Muscle strength was measured via handgrip strength, which was evaluated by asking participants to hold the dynamometer at a right angle (90°) and squeeze a YuejianTM WL-1000 dynamometer (Nantong Yuejian Physical Measurement Instrument Co., Ltd., Nantong, China) two times in each hand as hard as possible. The maximum reading was used for the sarcopenia diagnosis. The cutoff points for low muscle strength were 28 kg for males and 18 kg for females. CHARLS used a 5-time chair stand test to evaluate physical performance. The cutoff value of low physical performance was a test time ≥ 12 s for all sexes (29).
Possible sarcopenia was defined as either low muscle strength or low physical performance without low muscle mass. Sarcopenia was diagnosed when low muscle mass plus either low muscle strength or low physical performance was identified. Severe sarcopenia was defined as the co-existence of low muscle mass, low muscle strength, and low physical performance. As only 166 (5.43%) participants had severe sarcopenia at baseline, severe sarcopenia was merged into sarcopenia to avoid sparse data bias (30). Participants were categorized into no sarcopenia (n = 1,618), possible sarcopenia (n = 726), and sarcopenia (n = 711).

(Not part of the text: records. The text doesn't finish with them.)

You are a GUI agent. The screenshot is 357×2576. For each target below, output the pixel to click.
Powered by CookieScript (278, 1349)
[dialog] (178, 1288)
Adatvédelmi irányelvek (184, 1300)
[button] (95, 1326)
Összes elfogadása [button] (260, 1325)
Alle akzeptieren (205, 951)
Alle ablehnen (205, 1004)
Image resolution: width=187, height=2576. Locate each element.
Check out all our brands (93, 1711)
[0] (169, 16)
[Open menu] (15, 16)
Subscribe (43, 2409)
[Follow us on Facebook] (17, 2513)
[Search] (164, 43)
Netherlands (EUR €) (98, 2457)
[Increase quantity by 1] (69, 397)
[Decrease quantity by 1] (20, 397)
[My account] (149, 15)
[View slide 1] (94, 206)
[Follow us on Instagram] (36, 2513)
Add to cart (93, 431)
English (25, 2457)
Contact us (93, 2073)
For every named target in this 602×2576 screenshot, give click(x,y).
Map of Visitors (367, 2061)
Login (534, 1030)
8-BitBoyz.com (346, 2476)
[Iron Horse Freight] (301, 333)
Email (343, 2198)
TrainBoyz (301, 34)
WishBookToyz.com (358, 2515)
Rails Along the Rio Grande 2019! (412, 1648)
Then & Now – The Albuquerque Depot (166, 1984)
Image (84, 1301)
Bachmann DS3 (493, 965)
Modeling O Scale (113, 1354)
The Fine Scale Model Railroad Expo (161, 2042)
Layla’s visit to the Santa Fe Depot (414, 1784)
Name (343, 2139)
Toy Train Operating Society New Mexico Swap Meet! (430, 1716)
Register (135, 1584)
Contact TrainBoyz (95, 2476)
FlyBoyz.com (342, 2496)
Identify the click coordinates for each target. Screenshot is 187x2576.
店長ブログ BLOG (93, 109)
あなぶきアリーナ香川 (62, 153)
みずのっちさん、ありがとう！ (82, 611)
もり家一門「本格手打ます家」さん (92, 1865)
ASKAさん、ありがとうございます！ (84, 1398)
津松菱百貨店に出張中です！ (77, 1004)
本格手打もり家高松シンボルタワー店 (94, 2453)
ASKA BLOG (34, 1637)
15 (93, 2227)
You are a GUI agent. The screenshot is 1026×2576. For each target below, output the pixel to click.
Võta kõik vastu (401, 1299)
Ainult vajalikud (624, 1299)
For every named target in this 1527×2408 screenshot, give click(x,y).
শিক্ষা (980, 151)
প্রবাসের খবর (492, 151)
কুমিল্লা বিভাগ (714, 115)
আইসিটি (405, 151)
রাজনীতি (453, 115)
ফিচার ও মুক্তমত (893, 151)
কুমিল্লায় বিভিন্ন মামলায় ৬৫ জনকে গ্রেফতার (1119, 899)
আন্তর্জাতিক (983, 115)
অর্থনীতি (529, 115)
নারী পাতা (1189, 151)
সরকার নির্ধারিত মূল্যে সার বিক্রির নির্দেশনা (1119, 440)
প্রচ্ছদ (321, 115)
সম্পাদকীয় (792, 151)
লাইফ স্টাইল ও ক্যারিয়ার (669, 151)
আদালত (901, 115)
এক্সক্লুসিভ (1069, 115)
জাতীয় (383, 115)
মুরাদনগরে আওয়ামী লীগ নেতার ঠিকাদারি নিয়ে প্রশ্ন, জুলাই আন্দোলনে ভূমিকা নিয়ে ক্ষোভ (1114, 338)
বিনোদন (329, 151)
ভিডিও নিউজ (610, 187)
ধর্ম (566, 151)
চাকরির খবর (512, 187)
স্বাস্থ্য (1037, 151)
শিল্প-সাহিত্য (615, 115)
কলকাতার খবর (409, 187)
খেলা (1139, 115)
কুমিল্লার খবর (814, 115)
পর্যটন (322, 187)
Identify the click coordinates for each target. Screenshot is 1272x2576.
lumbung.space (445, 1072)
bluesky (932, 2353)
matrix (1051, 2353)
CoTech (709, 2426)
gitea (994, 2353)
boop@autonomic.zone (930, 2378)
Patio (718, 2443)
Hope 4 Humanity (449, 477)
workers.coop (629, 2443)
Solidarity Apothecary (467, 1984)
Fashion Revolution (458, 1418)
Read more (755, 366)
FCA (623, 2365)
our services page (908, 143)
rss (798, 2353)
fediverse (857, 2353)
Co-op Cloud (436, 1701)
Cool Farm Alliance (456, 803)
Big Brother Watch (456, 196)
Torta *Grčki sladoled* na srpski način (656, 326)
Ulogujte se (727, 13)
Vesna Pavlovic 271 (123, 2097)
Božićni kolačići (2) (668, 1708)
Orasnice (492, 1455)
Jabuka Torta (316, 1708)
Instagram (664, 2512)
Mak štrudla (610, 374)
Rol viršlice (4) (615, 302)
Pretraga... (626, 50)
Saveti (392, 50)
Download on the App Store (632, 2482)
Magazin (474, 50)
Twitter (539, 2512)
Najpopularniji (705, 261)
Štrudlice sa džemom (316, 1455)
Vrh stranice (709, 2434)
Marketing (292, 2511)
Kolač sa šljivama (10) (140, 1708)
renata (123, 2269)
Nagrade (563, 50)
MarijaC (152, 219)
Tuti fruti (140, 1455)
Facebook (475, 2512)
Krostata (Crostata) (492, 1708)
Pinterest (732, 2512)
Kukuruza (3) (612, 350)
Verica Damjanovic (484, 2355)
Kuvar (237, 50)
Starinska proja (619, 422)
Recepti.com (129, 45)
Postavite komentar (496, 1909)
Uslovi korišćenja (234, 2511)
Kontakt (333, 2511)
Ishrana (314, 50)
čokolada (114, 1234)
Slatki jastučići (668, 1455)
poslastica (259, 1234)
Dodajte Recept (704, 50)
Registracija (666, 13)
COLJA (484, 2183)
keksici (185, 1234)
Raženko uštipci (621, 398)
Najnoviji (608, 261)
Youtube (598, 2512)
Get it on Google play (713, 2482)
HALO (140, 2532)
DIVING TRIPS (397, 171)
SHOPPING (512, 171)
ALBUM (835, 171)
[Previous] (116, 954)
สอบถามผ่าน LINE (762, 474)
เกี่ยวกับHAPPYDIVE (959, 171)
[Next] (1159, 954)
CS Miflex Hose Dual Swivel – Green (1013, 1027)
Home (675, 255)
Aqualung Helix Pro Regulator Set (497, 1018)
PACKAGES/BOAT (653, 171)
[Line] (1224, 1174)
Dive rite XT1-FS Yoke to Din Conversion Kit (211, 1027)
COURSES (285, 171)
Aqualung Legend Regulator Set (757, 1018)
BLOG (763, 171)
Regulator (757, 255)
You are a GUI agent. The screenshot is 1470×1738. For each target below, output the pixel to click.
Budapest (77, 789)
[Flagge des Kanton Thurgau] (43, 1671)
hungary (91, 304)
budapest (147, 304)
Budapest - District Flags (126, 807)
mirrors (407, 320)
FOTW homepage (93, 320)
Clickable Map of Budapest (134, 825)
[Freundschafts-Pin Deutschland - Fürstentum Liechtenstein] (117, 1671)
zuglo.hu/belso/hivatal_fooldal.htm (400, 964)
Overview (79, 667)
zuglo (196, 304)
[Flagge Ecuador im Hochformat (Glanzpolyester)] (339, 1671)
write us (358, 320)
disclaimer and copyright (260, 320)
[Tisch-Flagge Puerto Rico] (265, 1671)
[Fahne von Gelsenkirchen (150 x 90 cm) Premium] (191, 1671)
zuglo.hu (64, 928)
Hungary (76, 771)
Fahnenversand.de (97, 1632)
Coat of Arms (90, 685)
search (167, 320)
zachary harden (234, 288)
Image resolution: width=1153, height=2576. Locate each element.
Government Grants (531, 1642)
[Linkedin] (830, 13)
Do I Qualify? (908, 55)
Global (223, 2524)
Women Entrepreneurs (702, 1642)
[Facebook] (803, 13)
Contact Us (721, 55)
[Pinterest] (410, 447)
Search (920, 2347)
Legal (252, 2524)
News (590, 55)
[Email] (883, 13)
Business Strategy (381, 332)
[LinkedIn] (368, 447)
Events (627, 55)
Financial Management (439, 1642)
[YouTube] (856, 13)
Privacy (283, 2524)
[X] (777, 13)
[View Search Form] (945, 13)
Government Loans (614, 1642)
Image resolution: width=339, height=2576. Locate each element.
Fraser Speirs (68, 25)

Blood sample collection and analysis
The CHARLS project collaborated with the Chinese Center for Disease Control and Prevention (China CDC) to collect and process blood samples. Three tubes of blood were collected from each participant. One tube was immediately stored at 4°C and transported to the nearest CDC center or health center for complete blood count; the median time from collection to analysis was 97 min. The other two tubes were stored at −80°C for bioassay analysis at a national certified lab at Capital Medical University (31). Cystatin C is a protein associated with muscle mass in some chronic disease patients (32). In the CHARLS project, it was measured using a particle-enhanced turbimetric assay with a detection range of 0.5–8.0 mg/L.
Covariates
CHARLS participants were interviewed using a computer-aided structured questionnaire. Demographic information, such as age, sex, socioeconomic level, and urban/rural residence, was collected. Socioeconomic level was collected from the participants' self-evaluation scale. Health status and functioning data, including smoking, drinking, body mass index (BMI), blood pressure, and diagnoses of hypertension/dyslipidemia/diabetes/kidney disease/heart failure/rheumatism, were collected. A participant was identified as a patient with the abovementioned diseases if the participant had been diagnosed by physicians or was on medication at the time of interview. Hypertension was defined as systolic blood pressure ≥ 140 mmHg and/or diastolic pressure ≥ 90 mmHg or if the participant was on medications by the time of the interview. Diabetes was identified if the participant was on antidiabetic agents or had plasma glucose ≥ 200 mg/dl. BMI was categorized into underweight (below 18.5 kg/m2), normal weight (18.5–23.9 kg/m2), and overweight or obese (24 kg/m2 and above).
Statistical analysis
Continuous data were presented as the mean with standard deviation (SD) or median with interquartile range (IQR). Categorical data are presented as n (%). The baseline data of all 6,263 participants were summarized and stratified by their sarcopenia status in the baseline year 2011. Comparisons of baseline characteristics among the groups were conducted using the Kruskal–Wallis test. Logistic regression was then performed to identify the association of hemoglobin with sarcopenia and with sarcopenia components (ASM, muscle strength, and physical performance).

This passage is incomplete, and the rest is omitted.